The clipping noted below, written by Mrs. Wesley Hayes, was published in an undated, unsourced Bloomington newspaper under a column called “Looking Back.” It was found in a scrapbook compiled by a man named Fred Lockwood. The scrapbook is held by the Monroe County History Center, Bloomington, Indiana.
…When Monroe County and all the territory of Indiana was a wilderness and only the necessary luxuries of life were considered, salt, the most common article of the present day, was considered one of the most important things to be thought of by the early settlers for at that time salt was a scarce and costly article in the woods, made so by the great cost of transportation.
It was during the year 1822 that Bloomington, along with the surrounding community, felt rather well off when it was discovered that salt could be manufactured within the county.
There were numerous salt springs discovered in Salt Creek Township, made so by the wild deer that came to them to drink. These springs became famous in times as “deer licks,” where, as long as the animals were found in abundance in Monroe County, they could be killed by hunters. It was from this discovery that the present day Salt Creek Township got its name.
Some of the salty localities showed so much evidence of strength in salt that it was decided by early settlers to evaporate the water and thus began the business of manufacturing salt in Monroe County. We find from early history that in 1822 Henry Wampler, Thomas Literal (sic) and several others bored a well on Section 12, Township 8 North, Range 1 East, now a part of Salt Creek Township, and found an abundance of excellent brine.

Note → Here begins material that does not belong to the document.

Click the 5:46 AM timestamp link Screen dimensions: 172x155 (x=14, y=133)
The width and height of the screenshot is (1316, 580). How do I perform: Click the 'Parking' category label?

These men erected shanties, procured several large, iron kettles, and began the work of converting the salt water into salt. They received a large patronage from the start and soon increased their output by adding more kettles and employing men to help refine the salt. The salt works were conducted for a number of years and older residents tell us that more than 800 bushels of excellent salt was made in one year at this plant.
Traveling to the salt works by settlers became so great, even from the start, that the owners and several others, according to old records, petitioned the county board in 1823 to construct a road from Bloomington to the salt works. The road was constructed as petitioned for.
In later years other wells were sunk in the township, one being near the iron bridge that now crosses Salt Creek. This early manufacture of salt was before the settlement of the township and in 1825 the township received a separate existence and was named from the works which made the Salt Creek locality famous in that day and is now known as Salt Creek Township.
Although Salt Creek Township in Monroe County has added considerable to the growth of the county life by its salt works, the township can boast of no towns in the domain of boundary lines…[I]n the month of September 1857, James G. Fleener, with the assistance of the county surveyor laid off eighteen lots in Section 21, Township 8 North, Range 1 East, and named the plot thus laid out “Friendship.”
… Friendship was doomed to die on paper, as it seemed impossible to make friends who cared to live at the place through the trials of life. [A]nd receiving no friendship, how could “Friendship” be shown. The project was surrendered to the inevitable in a few short months. Yet many good and prosperous farmers inhabit this township at the present time, but to these residents as well as those who used to live in the township, the at-one-time-town of Friendship will still be known and cherished as a sacred memory.